Tuesday’s playoff loss to the New England Revolution wasn’t a choke. The Union had already won the biggest game of the year. And this was a year in which the playoff game, for some reason, wasn’t the biggest.

Now, a letdown? Sure. You obviously hoped for a second trophy.

But it was a loss to a talented New England team that is finally healthy, has one of the best coaches in MLS history, and entered the match with extraordinary momentum after a 95th minute goal won their prior match. They also have DP match-winners, which the Union, for all their strengths, do not. 

Both teams that won their play-in round games knocked off the teams coming off a two-week break, with Toronto losing to Nashville and playing as flatly as the Union did. There’s something to that. As New England goalkeeper Matt Turner put it, the play-in round gave his team an advantage over the Union. They had already gone through a do-or-die match. They had their playoff footing.
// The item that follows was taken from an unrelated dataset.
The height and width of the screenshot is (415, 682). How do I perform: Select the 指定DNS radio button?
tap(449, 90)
The Union had a 16-day layoff. Their star left back was looking ahead to an off-season transfer, and they had just won a round of awards, including coach of the year and putting three players on the league’s Best XI. They had done it despite a late injury to their most valuable player and their target forward going the last 12 matches without scoring from the run of play. They had already played New England five times this year, winning four and drawing once. And their Supporters’ Shield victory was momentous in unprecedented fashion.
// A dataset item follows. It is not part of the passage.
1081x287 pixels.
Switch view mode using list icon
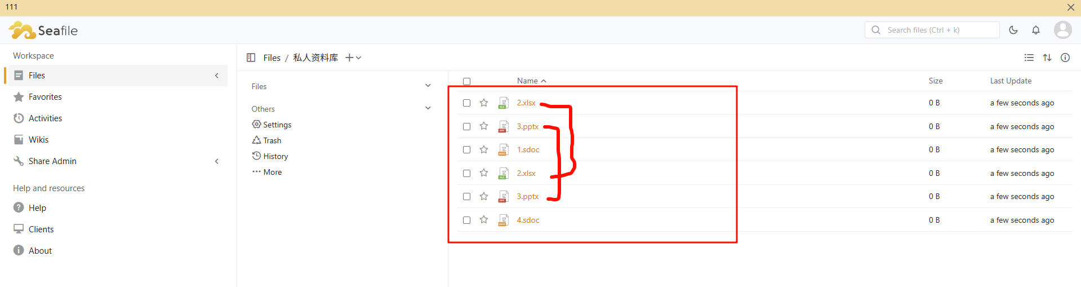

This season felt like it was already over for the Union. Part of that is due to the November international break, which MLS has yet to adequately balance with its playoffs. Part was due to the fact that the Union had already achieved everything.

Well, almost everything.

Their season feels in no way diminished by the loss. 

It’s been a bizarre year that’s essentially seen three separate tournaments. Portland won the MLS Is Back tourney. Someone else will win the MLS Cup. (Nashville?!) The Union won the longest tourney, the one for the regular season, and this year, that’s the best of them.

A massive off-season awaits. Starlet Brenden Aaronson departs for Austria, while Kai Wagner appears set to join him. Mark McKenzie will have suitors as well.

The Union have learned that their team construction model works, provided they have the league’s best sporting director (which they do). Their coach has made the leap. And they already have potential (if not like-for-like) replacements for their three big expected departures on the roster.

But we’ve also seen where their model falls short.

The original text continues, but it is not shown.